Jobs
(a) Decide whether each statement below agrees with the indicator documentation. For each, answer yes or no and quote the deciding words from the indicator documentation: (i) The Volume RSI Threshold defaults to 65. (ii) The Statistical Lookback defaults to 100 bars. (iii) The EXPANDING state means the oscillator has turned positive.
(b) Render this sentence from the indicator documentation in Spanish: "The transition from SQUEEZING to RELAXING is the early warning signal; the transition to EXPANDING is confirmation that the release has begun."
(c) According to the indicator documentation, how many rows does the dashboard's information table have?

Provided text
==============================

Hyper-Squeeze Settings:
  • Hyper Squeeze Consecutive Bars: Number of consecutive rising bars required for hyper-squeeze (default: 3)


Delta Settings:
  • Delta Smoothing Window: SMA period for the delta bar average (default: 10)


Volume RSI Settings:
  • Volume RSI Period: RSI lookback applied to volume series (default: 14)
  • Volume RSI Threshold: Level above which volume is considered elevated (default: 65)


Statistical Bands Settings:
  • Statistical Lookback: Bar count for mean and standard deviation computation (default: 200)
  • Show Bands: Toggle deviation band fills (default: true)


Display Settings:
  • Show Background: Toggle delta and hyper-squeeze background coloring (default: true)
  • Show Signal Markers: Toggle circle markers at squeeze and release crosses (default: true)
  • Show Dashboard: Toggle the seven-row information table (default: true)


How to Use This Indicator

Step 1: Monitor the Squeeze State

The primary read from this oscillator is the current state displayed in the dashboard: SQUEEZING, RELAXING, or EXPANDING. Squeezing means the compression ratio is positive and rising — the market is actively coiling. Relaxing means the compression is positive but flattening or declining — the coil is beginning to unwind. Expanding means the oscillator has gone negative — volatility is actively expanding beyond the historical baseline. The transition from SQUEEZING to RELAXING is the early warning signal; the transition to EXPANDING is confirmation that the release has begun.

==============================

Dataset section
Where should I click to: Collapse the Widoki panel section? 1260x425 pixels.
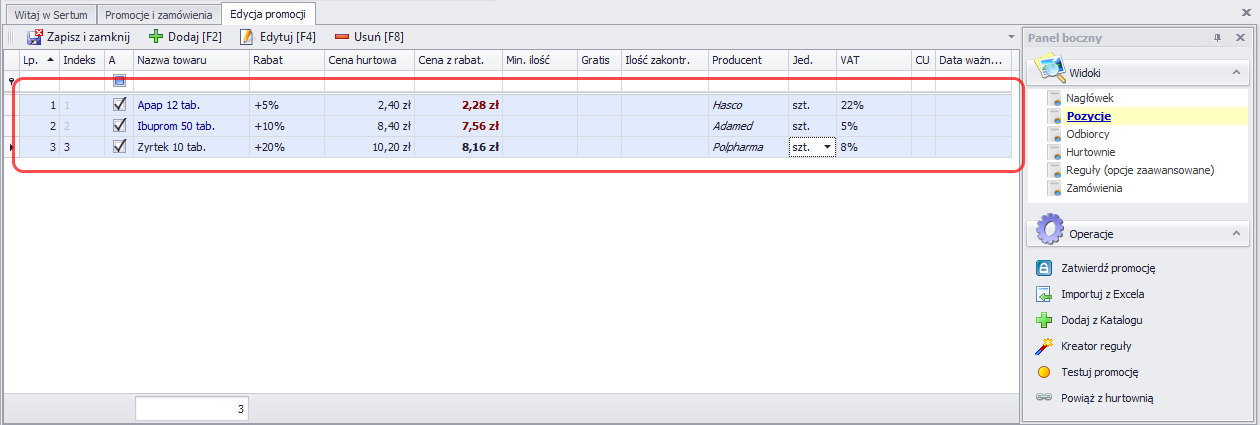pyautogui.click(x=1236, y=73)
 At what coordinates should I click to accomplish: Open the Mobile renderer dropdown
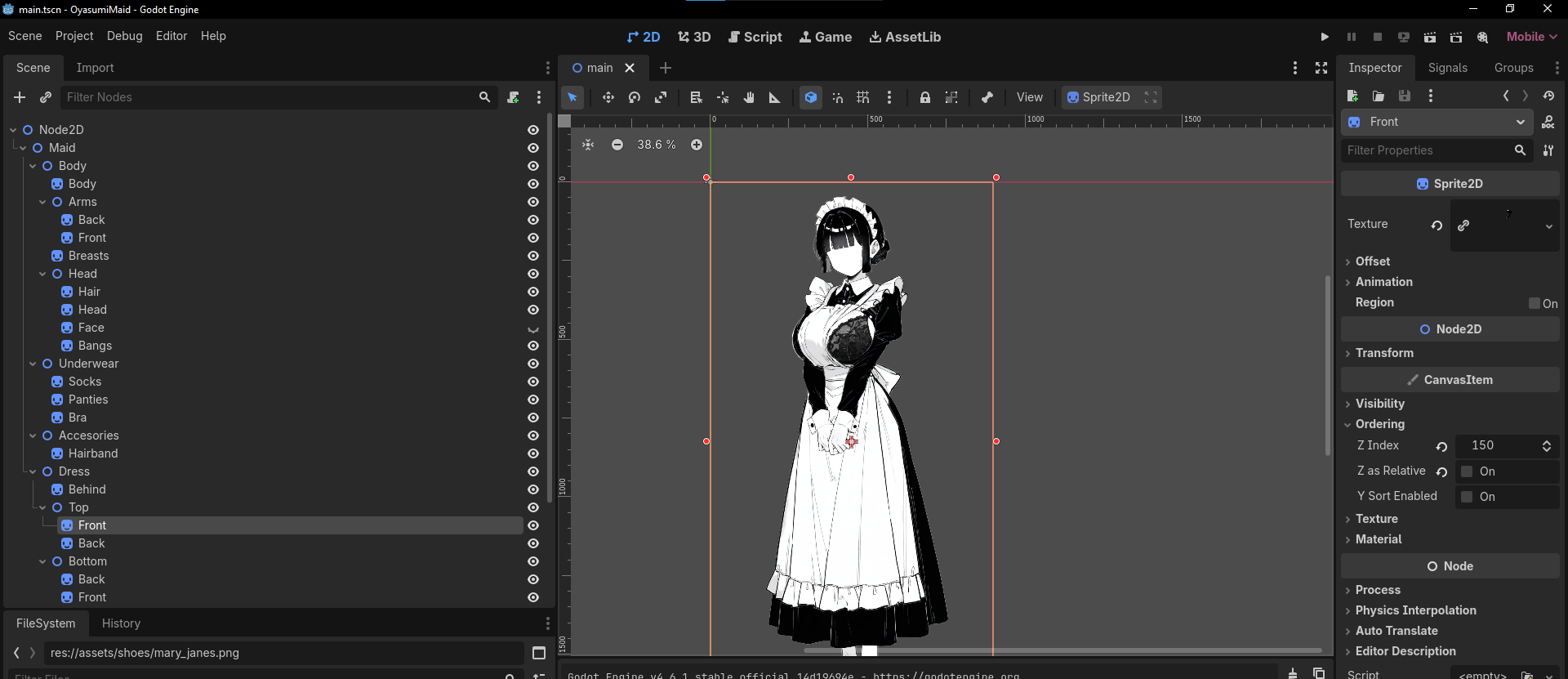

==============================

Full answers
(a)
(i) Yes: "Volume RSI Threshold: Level above which volume is considered elevated (default: 65)"
(ii) No: "Statistical Lookback: Bar count for mean and standard deviation computation (default: 200)"
(iii) No: "Expanding means the oscillator has gone negative"

(b) La transición de SQUEEZING a RELAXING es la señal de alerta temprana; la transición a EXPANDING es la confirmación de que la liberación ha comenzado.

(c) Seven rows.